# Can he sleep in my bed?



## morgan&thor (May 22, 2013)

Just wondering if there is anything that could negatively affect my dogs actions by letting him sleep in my bed at night I have read that this can make some dogs domonent over the bed and with some dogs it doesnt I just want to bond with him and be close with him. But also wondered if it is a good or bad idea, or if it just doesnt matter?
Thanks!


----------



## Cheyanna (Aug 18, 2012)

Just make sure he understands it is your bed. So he only comes up at your invitation and has to get off when you say. Fiona will lay on my bed while I am getting ready for bed. Once I actually get in, she usually jumps off. But to make the point that it is my bed, if she is in the way, I will put my feet, legs or arms on her. She gets up and gets down.


Sent from Petguide.com Free App


----------



## Jordan1017 (May 9, 2013)

Because our girl was too young when we got her, she was attached to my hip for the first couple weeks weeks so as not to leave her alone. She slept with me with zero issues and she's had an amazing adjustment imo because of it. But, we're used to sharing our bed as we also cosleep with our 7month old and 2year old. We have the crib attached to our bed so we had plenty of space, or was. But, once my husband got back from out of state from work, it was just getting a little too warm for her with less space to get away from our body heat. We slowly moved her to a basket next to our bed then out in her crate. 

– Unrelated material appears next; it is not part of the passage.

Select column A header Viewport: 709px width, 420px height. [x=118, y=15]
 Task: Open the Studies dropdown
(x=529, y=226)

I say go for it if you have a dominate personality where your pup knows it's your bed you're sharing. It really depends on your preference. Like some feel letting them on couches is a no for their home, or they're like me and don't mind.


----------



## doggiedad (Dec 2, 2007)

before i let my dog on the furniture or bed i made sure i had
control over him so i could ask him to jump on or off the bed and other funiture.


----------



## Sitz&Platz (Oct 20, 2012)

I don't know that I would want my dogs in my bed, especially since GSD shed like crazy. Dexter sleeps beside my bed every night. I don't think that we could be more bonded than we are now and he's not allowed on any furniture in the house. 

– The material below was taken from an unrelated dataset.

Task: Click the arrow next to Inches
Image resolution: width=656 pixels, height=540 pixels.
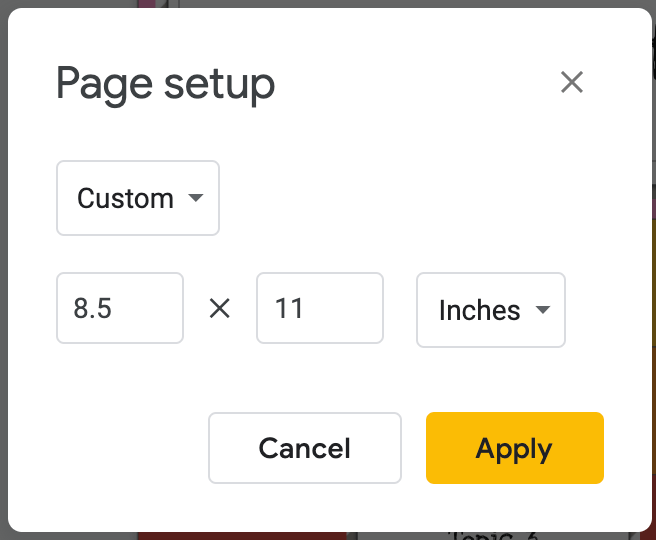Action: click(543, 310)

All my dogs are allowed to sit in my lap when invited, and they have never tried to overturn the power structure in my house because of that.


----------



## MichaelE (Dec 15, 2012)

Lisl has slept in my bed since I brought her home. Much easier to be awakened by a puppy wanting to go out by tromping around on the bed than in a crate.

Lisl only had one small accident when she was eight weeks and none after that.

She learned 'Off' too by sleeping in bed with me. Now, she jumps on the floor at lights out, and jumps back up on the bed at sunrise. Don't ask me why, she just does. She lays quietly though and most mornings I can't feel her jump back up unless she steps on me.


----------



## Rangers_mom (May 16, 2013)

Because we were raising Ranger for The Seeing Eye to be a service dog we were not allowed to let him on any furniture. He is the first dog we have had that was not allowed on the furniture and I have to admit that I love it. I love feeling my dog sleeping on me legs at night, but it is SO nice to be able to sit on my bed while I am getting dressed and not get covered with dog fur - same foes for the coach in the family room. I am tempted at times to let him up, but I know that once I did that I could never go back.


----------



## Magwart (Jul 8, 2012)

While I don't mind a morning dog snuggle, DH had it with the dogs jumping in bed when my youngest jumped up one morning and landed in the worst place imaginable. The men reading this will know what that place is. A 45 pound pup landing square on well...you know...did not amuse DH....so no more dogs in bed. I tried to tell DH he was lucky it was the young, little female and not the huge, adult male, but he didn't feel lucky at all, at that moment.... :blush:

Also, if the dog sleeps in bed, at some point you may be waking up to the smell of a GSD-sized dog-fart in bed....


----------



## morgan&thor (May 22, 2013)

Okay Thank you all very much very appreciated!


----------